Oleh: Tri K. Atmaja*
Sabtu Pukul 14.00 WIB, 13 orang pemuda berkumpul dengan membawa tas dan perlengkapan kemah. Setelah checking perlengkapan, sekelompok pemuda tersebut memulai perjalanan dengan mengendarai sepeda motor menyusuri jalan Cilik Riwut dengan tujuan akhir Bukit Tangkiling. Setelah menempuh kurang lebih 45 menit perjalanan dari Kota Palangka Raya, akhirnya sampai di kaki Bukit Tangkiling tepatnya di Taman Alam Batu Banama yang dulunya digunakan sebagai wadah Outbond. Beberapa dari mereka bediskusi mengenai tempat penitipan kendaraan yang mereka gunakan sebagai alat transportasi, dalam diskusi tersebut di ambil kesimpulan bahwa kendaraan akan dititipkan ke penjaga Taman Wisata Batu Banama yang tinggal di kaki Bukit Tangkiling. Dengan iuran beberapa orang dari mereka kemudian diserahkan kepada penjaga sembari menitipkan helm.
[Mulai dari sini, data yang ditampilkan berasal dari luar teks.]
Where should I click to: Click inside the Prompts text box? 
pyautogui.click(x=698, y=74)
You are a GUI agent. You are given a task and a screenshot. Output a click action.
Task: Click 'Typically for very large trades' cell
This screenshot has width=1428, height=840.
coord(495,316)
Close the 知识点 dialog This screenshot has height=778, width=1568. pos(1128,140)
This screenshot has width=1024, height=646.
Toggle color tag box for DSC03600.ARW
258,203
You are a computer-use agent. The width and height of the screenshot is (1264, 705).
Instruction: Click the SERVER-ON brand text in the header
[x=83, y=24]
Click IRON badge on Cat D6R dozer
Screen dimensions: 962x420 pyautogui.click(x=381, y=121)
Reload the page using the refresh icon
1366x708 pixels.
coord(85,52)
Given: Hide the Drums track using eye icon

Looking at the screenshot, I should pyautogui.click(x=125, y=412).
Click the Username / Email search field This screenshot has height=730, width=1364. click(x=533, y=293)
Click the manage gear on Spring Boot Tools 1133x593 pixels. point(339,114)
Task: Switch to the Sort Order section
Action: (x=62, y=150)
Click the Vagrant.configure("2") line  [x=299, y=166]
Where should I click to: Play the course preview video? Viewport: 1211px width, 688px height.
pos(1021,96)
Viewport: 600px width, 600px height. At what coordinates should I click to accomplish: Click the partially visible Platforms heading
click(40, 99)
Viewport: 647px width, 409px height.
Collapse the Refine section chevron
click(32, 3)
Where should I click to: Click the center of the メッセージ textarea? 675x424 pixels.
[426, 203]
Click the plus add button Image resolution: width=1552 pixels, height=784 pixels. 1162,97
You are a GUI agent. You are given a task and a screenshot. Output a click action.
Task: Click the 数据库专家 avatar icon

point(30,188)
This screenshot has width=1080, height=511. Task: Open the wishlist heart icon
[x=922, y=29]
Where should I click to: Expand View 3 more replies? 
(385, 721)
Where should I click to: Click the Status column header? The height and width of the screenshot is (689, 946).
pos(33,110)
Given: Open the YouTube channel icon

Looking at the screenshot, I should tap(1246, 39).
Pukul 15.00 WIB, pendakian Bukit Tangkiling dimulai. Masing-masing orang memiliki tugas dalam pendakian tersebut, ada yang ditugaskan membawa air minum, makanan selama perkemahan, tenda, kayu bakar dan tidak lupa juga ada yang di tugaskan untuk menjadi dokumentasi alias tukang jepret kamera. Pendakian berlangsung seru, ada beberapa dari mereka terlibat dalam gurauan sehingga di iringi gelak tawa dari beberapa orang dari mereka. Sampai di pertengahan bukit, kelompok pendaki istirahat beberapa menit, sembari melepas lelah, dan minum air mineral. Setelah di kira sudah cukup dan tenaga mulai fresh kembali, pendakian pun dilanjutkan
Pukul 16.00 WIB, kelompok pendaki sampai puncak Bukit Tangkiling. Ketika sampai kelompok ini tidak langsung mendirikan tenda meskipun cuaca terlihat agak mendung, namun mereka kembali beristirahan dan ada beberapa dari mereka berfoto dengan narsis. Setelah puas bersantai dan berfoto-foto, pendirian tenda dimulai, dari penyiapan tempat sampai tenda berdiri, semua dilakukan secara bersama hingga tenda selesai berdiri. Sore itu tidak begitu nampak mentari tenggelam di ufuk barat, hal ini karena cuaca yang agak mendung dan mentari tertutup oleh awan, meskipun begitu kelompok ini tetap asik menikmati alam terbuka dengan petikan gitar dari salah satu dari mereka.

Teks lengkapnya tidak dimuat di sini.